**Description of the task:** In the data below, find the line that contains "Task: Select the Right foot radio button" and the line that contains "You are a computer-use agent. The image". Copy both, plus every line between them, exactly.

Collected data entries
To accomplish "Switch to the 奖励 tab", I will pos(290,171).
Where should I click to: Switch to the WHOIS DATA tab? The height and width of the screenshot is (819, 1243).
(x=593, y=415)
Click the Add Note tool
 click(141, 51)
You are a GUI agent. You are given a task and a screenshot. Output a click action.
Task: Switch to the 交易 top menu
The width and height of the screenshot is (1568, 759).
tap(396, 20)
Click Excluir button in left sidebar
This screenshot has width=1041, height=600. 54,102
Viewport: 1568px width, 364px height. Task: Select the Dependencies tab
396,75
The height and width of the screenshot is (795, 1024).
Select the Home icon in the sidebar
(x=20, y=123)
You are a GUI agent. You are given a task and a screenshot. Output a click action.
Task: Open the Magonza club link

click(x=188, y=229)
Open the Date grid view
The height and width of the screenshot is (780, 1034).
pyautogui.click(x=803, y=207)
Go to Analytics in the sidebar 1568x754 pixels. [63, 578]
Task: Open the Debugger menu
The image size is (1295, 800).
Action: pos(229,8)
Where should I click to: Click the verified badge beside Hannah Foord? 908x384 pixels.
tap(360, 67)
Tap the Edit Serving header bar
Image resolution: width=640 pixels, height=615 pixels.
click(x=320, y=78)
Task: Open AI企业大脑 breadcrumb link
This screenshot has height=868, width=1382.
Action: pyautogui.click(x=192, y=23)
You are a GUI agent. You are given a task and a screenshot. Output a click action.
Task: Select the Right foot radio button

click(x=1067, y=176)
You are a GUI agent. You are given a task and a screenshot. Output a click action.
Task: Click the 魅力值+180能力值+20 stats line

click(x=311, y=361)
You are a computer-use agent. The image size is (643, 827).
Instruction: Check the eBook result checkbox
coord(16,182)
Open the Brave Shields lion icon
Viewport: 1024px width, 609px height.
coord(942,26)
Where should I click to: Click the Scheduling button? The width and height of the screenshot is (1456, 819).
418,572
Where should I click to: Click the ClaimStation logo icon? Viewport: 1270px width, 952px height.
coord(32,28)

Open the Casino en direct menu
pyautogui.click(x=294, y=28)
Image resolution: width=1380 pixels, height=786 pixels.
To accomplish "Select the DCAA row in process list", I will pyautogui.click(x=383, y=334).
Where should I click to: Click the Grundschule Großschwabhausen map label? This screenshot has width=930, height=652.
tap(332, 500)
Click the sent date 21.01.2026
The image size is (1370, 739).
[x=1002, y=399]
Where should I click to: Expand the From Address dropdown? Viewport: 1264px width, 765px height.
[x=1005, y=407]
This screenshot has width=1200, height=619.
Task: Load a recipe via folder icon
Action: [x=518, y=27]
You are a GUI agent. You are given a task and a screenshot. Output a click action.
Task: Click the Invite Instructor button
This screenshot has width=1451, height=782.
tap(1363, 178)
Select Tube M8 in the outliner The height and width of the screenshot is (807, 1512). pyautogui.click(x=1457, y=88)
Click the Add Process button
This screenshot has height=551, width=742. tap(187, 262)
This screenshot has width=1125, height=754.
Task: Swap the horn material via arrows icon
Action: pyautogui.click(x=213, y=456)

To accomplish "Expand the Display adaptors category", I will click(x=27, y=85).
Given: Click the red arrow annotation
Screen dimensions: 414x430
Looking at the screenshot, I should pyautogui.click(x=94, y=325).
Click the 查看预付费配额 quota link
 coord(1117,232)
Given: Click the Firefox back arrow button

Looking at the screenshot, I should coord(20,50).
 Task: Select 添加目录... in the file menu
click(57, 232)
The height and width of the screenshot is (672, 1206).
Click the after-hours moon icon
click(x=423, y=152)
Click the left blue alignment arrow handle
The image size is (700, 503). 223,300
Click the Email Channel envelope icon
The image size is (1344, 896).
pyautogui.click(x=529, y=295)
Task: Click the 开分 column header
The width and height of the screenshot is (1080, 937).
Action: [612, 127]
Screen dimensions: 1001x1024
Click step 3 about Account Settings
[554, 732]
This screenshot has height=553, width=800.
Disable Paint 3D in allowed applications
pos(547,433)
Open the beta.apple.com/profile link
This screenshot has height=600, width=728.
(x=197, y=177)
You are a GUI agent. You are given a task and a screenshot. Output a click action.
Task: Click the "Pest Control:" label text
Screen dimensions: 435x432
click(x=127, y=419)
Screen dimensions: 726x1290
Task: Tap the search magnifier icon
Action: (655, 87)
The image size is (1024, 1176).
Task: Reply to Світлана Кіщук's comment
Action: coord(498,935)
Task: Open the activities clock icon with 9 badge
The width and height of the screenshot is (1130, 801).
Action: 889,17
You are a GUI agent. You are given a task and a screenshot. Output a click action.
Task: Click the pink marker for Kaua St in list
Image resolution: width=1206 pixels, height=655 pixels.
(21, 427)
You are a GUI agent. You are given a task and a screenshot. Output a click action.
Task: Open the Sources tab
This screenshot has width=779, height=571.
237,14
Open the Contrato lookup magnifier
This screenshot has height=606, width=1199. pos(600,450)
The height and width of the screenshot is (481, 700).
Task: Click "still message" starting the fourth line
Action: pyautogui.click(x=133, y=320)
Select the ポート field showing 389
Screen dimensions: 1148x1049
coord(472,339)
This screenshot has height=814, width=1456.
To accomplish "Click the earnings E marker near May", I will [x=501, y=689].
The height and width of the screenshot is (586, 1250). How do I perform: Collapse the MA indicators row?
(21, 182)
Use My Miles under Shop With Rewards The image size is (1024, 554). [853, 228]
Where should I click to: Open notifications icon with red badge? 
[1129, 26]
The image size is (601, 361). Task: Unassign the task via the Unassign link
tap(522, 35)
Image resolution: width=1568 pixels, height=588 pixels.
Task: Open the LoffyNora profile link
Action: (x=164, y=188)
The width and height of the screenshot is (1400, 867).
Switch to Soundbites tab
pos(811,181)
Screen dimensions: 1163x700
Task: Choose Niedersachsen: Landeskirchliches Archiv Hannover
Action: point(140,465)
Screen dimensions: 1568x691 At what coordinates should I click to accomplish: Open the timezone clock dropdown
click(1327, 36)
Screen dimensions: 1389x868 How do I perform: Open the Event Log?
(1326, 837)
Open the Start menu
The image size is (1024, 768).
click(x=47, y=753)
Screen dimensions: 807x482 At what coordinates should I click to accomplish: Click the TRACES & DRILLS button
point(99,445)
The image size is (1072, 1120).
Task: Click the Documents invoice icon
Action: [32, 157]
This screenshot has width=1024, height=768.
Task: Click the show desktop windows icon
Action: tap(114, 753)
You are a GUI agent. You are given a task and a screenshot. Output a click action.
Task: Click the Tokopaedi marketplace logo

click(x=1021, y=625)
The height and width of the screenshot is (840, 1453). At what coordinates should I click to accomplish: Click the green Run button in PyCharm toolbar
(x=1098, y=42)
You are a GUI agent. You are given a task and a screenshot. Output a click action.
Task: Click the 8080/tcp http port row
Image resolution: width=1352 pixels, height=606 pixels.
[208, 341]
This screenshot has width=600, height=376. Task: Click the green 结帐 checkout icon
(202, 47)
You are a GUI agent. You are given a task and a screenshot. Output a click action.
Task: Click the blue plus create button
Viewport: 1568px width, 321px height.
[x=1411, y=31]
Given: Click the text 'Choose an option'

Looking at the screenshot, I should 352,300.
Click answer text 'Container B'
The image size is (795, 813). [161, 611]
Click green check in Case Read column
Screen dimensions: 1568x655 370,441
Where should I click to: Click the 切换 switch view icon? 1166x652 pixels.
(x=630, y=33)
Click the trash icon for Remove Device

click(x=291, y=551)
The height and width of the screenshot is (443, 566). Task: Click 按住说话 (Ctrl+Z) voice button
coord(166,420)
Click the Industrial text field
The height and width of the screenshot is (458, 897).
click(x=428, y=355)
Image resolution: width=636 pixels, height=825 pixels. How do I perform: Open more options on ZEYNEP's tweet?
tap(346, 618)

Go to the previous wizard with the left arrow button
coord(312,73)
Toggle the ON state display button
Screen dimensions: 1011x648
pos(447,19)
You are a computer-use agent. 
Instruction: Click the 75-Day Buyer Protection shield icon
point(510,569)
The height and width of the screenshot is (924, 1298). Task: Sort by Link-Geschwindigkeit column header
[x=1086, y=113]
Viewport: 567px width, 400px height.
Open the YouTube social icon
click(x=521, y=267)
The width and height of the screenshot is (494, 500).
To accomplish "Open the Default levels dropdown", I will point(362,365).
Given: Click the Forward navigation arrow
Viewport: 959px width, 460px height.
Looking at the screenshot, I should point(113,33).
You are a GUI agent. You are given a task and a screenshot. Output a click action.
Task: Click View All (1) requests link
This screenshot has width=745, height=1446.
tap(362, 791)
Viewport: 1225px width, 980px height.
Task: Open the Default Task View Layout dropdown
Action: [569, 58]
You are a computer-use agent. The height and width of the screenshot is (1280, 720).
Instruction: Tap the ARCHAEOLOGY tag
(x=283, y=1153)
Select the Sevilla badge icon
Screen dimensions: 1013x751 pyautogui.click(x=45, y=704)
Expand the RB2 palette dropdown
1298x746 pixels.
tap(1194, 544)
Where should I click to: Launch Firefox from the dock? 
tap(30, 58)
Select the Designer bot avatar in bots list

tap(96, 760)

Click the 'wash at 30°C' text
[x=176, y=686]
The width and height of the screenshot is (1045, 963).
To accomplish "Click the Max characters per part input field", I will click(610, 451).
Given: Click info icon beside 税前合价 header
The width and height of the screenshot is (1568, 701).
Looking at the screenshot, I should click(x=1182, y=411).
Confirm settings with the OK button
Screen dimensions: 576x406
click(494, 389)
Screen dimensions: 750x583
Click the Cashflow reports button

**Worked solution:**
Task: Select the Right foot radio button

click(x=1067, y=176)
You are a GUI agent. You are given a task and a screenshot. Output a click action.
Task: Click the 魅力值+180能力值+20 stats line

click(x=311, y=361)
You are a computer-use agent. The image size is (643, 827).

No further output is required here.